Australia’s wage price index, released today, revealed an increase in hourly earnings, excluding bonuses, of just 0.5%.
It left the year-on-year rate at just 1.9%, equaling the record low set in the prior quarter. With consumer price inflation running at 2.1%, it meant real wages growth went backwards for the first time since mid-2014.
That’s especially the case for private sector workers — the vast bulk of the labour market — whose saw hourly wages grow by just 1.8% over the past year, leaving them 0.3% worse off.
According to John Peters, senior economist at the Commonwealth Bank, there’s a good reason why wage growth is languishing at the lowest level seen since the survey began some 20 years ago: workers possess little real negotiating clout right now.
The reason is not as simple as weak labour market conditions, Peters says, noting that other factors such as technological change and labour market deregulation have also played a role.
Here’s his view on the role technology has played in placing downward pressure on wages.
A key reason behind the ongoing frail pulse of wages growth is most likely linked to the much more flexible labour market that has evolved in recent years against the backdrop of ongoing major structural changes (i.e. technological and digital revolutions) in the economy and jobs market. This dynamic has enabled companies to cap and bear down on wages growth in a relatively lacklustre jobs market.
And deregulation has also played a role, leading to marked shift in the structure of the labour market.
The major deregulation of labour and product markets since then has engendered major changes in the composition of employment.
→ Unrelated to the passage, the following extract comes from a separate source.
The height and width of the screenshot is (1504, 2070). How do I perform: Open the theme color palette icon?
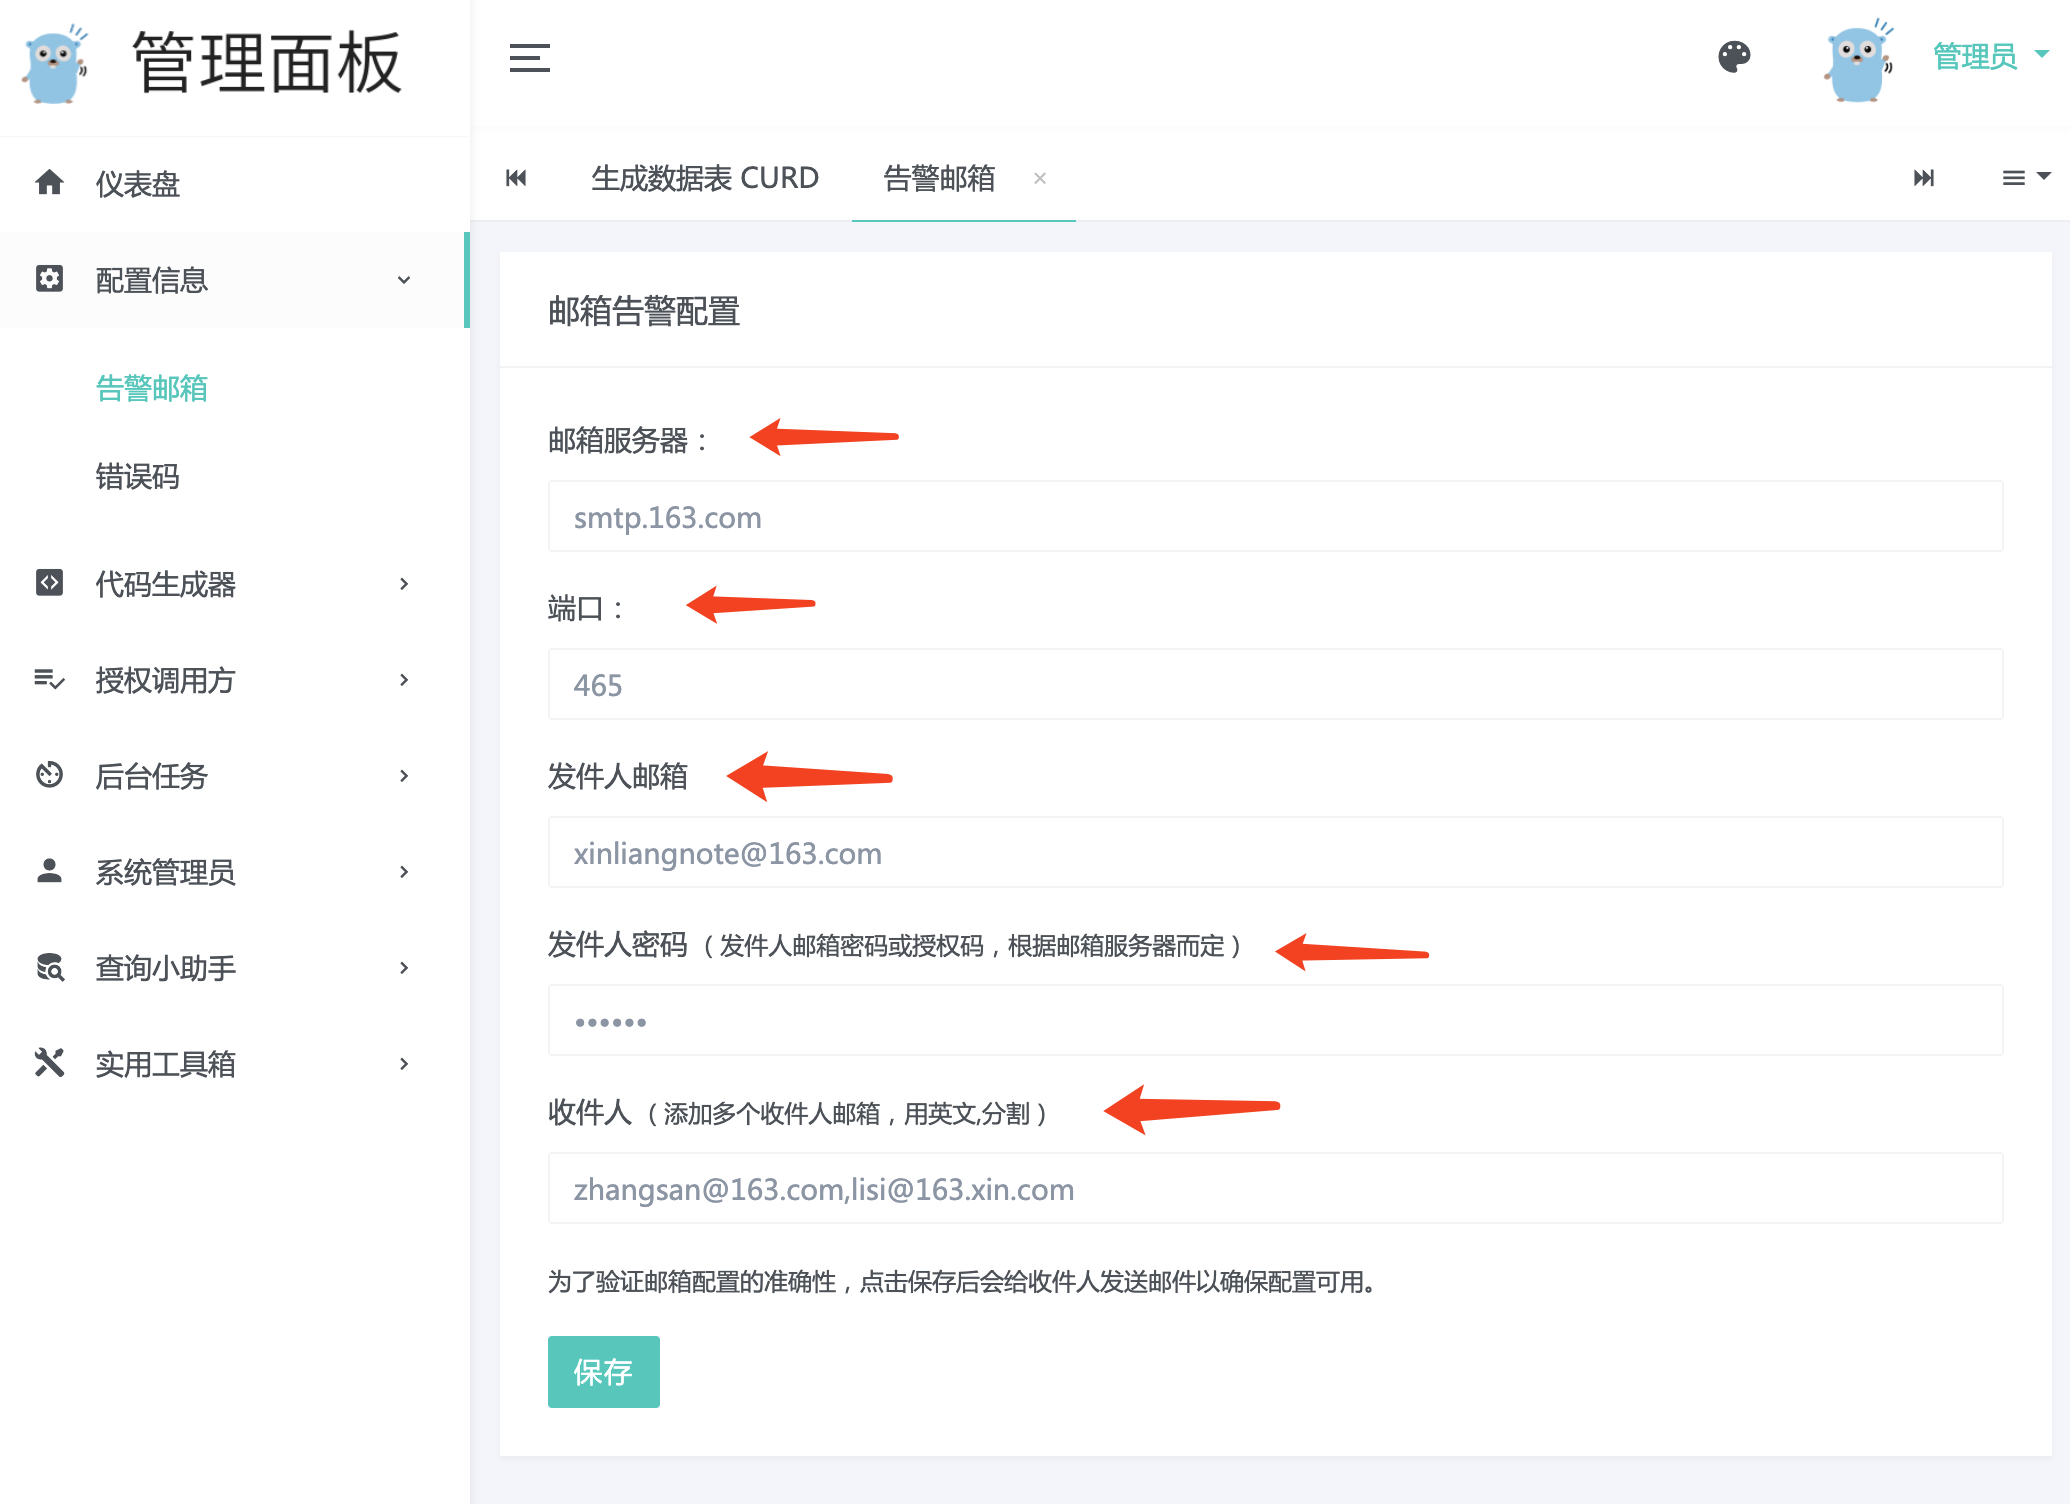[x=1734, y=57]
For instance, the share of part-time employment in Australia, has increased from around 10% in the early 1970s to over 30% at present, which is relatively high by international standards, especially for younger workers. And the services sector has been the chief source of employment growth over this period. Many areas in the services sector are heavily reliant on part-time workers. These areas are almost union free zones. Driving this point home are the facts that less than 5% of teenage workers and just 7% of workers in the 20-30 age group are union members. Not much collective bargaining going on here!
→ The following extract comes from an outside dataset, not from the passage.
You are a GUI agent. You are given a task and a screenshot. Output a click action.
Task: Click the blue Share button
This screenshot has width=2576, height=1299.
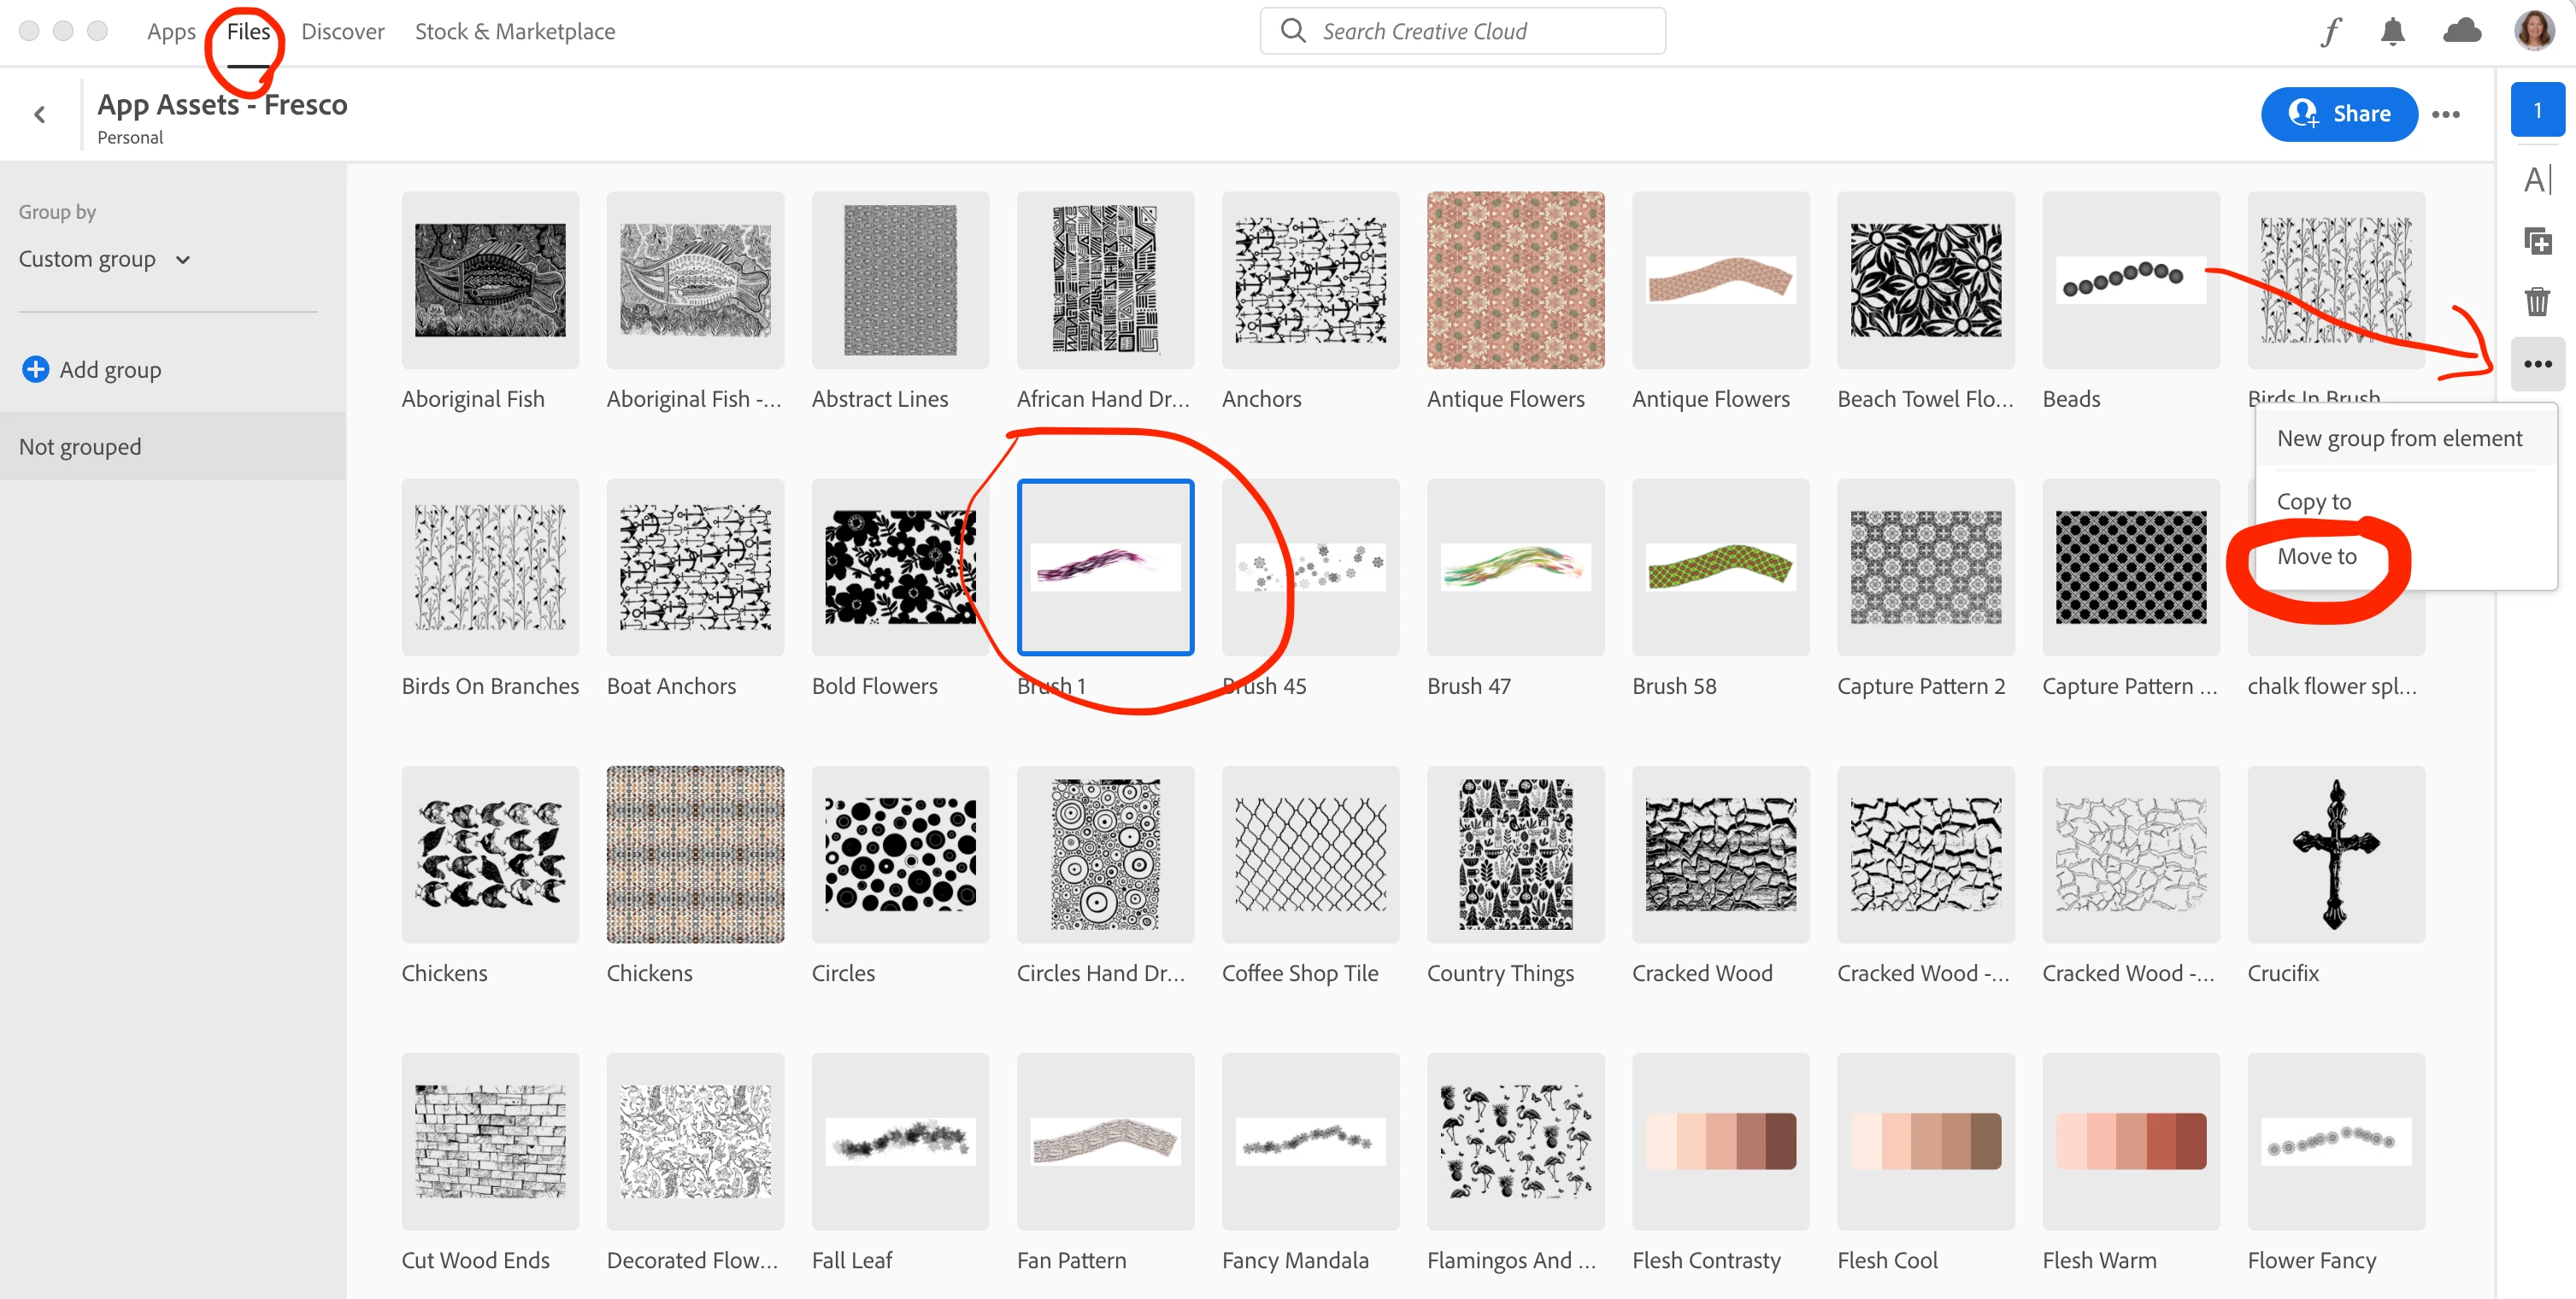[2338, 115]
Peters says these factors have all contributed to “feeble wage pressures in recent years”, suggesting that its also being exacerbated by workers putting job security ahead of pay negotiations.
“In a period of jobs market slack with high levels of underemployment, employees tend to “cop it on the chin” and accept lower wages in return for heightened job security,” he says.
While those factors have been driving wage pressures lower, the question that all workers want to know is when will wage growth start to accelerate again?
Both the RBA and government are forecasting a pickup in the years ahead, particularly the latter who are projecting that wages will grow by 3.75% by the 2020/21 financial year.
While all Australian workers would welcome such an increase, particularly if it’s more, Peters — like others — thinks that projection is a tad optimistic, suggesting that an increase of this scale looks like “a bridge too far”.
Even at the zenith of the recent mining boom, wages growth peaked at 4.3% per annum in late 2008 — a historically a benign result compared to previous booms in Australia. Back in late 2008, the unemployment rate was running just above the 4% mark and the inflation rate was running at 5% per annum — twice the central bank’s target. So it is hard to see how wages will grow toward this 4% level over the next four years as the Federal Budget has forecast, especially in the context of likely much higher unemployment and lower inflation over the 4 year budget forecast period.
It’s understandable why Peters and others are sceptical, particularly when looking at the chart below tracking the government’s past forecasts for wage growth.
Year-after-year it’s been too optimistic, merely pushing back the wages recovery to a later date.
“For the record, wages outcomes have undershot budget forecasts over the past six years. Thus the forecasts risks are heavily skewed to the downside given there is elevated slack in the labour market and underutilisation is high,” he says.
Perhaps it’ll be seventh time lucky on this occasion.